Blood Orange Marmalade

Blood Orange Marmalade

Happy Friday, baking gods and goddesses!

I hit the Little Italy Farmer’s Market in San Diego for the first time two weeks ago, and was so overwhelmed by the incredible bounty of fresh fruits and vegetables, I didn’t even know where to look! Asparagus, strawberries, kale, citrus galore – I was in sensory overload and absolute culinary heaven. The first thing my eyes lit upon was the most vibrant, sunset-hued carton of ripe blood oranges, and I instantly snatched them up. I’ve been interested – but never dabbled seriously – in fruit preserving for years, and this seemed the perfect opportunity to give it a go.

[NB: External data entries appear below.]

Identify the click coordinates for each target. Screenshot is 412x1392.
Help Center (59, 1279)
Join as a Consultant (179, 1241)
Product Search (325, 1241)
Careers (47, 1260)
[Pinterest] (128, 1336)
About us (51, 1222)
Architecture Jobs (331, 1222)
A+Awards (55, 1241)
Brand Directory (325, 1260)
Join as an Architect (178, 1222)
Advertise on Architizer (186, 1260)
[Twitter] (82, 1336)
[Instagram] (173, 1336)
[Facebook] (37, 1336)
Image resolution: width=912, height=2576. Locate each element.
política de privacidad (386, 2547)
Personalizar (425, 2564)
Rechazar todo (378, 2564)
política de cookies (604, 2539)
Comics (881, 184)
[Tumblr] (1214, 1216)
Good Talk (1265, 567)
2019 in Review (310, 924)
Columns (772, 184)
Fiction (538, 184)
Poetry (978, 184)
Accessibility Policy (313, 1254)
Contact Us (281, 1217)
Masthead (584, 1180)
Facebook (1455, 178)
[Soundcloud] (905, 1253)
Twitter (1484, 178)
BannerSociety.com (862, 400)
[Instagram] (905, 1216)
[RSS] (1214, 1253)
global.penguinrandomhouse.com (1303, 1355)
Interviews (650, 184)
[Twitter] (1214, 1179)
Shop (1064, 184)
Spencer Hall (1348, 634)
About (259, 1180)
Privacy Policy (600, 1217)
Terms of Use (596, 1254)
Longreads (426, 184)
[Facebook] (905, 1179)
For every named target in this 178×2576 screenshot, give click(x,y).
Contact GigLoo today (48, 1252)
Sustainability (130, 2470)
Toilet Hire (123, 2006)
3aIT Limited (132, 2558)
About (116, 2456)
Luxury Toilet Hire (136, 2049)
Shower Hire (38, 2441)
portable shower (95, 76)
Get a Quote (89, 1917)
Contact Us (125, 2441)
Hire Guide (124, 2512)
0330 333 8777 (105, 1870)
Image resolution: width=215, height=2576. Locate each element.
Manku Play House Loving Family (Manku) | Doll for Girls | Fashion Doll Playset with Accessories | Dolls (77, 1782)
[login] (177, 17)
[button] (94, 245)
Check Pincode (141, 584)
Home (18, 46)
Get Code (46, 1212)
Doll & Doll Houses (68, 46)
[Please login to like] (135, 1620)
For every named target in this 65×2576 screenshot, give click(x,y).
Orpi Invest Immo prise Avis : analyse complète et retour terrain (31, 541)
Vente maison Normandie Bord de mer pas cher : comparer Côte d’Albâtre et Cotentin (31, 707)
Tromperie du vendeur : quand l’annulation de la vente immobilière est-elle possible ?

This recipe is slightly labor intensive – blood oranges are notoriously messy – but well worth the extra effort. While it would be ideal to slice the oranges with a mandolin, I didn’t have any issues thinly slicing them with a knife. Make certain your marmalade reaches 220 degrees during the boiling process, and passes the plate/saucer/wrinkle test. Mine turned out a wee bit runny, but has been absolutely delicious on scones, and as a topping for vanilla ice cream. Enjoy!

BLOOD ORANGE MARMALADE

Inspiration: Food in Jars

Yields: 4-5 half pint-sized jars

  • 1 pound ripe blood oranges
  • 3 cups water
  • 2 1/2 cups granulated sugar
  1. Wash blood oranges well, then dry. Trim away both ends and slice the oranges in half.
  2. Using a very sharp knife, trim away the core of the oranges and pluck out any seeds that you find. Set the cores and the seeds aside.
  3. Cut the orange halves into thin slices. Go as thin as you can manage (I recommend sharping your knife before starting this project). Finally, cut each sliced half in half again, so that you have a number of thin blood orange quarters.
  4. Bundle up the pithy cores and any seeds in a length of cheesecloth and tie it tightly so that nothing can escape. Put chopped oranges in a medium Pyrex bowl and cover with 3 cups water. Tuck the cheesecloth bundle into the bowl and cover  with a length of plastic wrap. Refrigerate overnight (this process helps break down the pith).
  5. When you’re ready to cook your marmalade, remove the cheesecloth bundle. Combine the soaked fruit and water with 2 1/2 cups granulated sugar. Add fruit-sugar mixture to a deep, wide-mouth pan set over medium-high heat. Bring the marmalade to a simmer and cook until it is reduced by more than half, reads 220 degrees F on a thermometer and passes the plate/sauce/wrinkle test (see link above). When the mixture has finished cooking, pour marmalade into sterilized, half pint jars. Wipe rims, apply lids and rings and process in a boiling water bath canner for 10 minutes. Remove jars from water and place on a folded bath towel to cool to room temperature (lids will make a popping sound as they seal).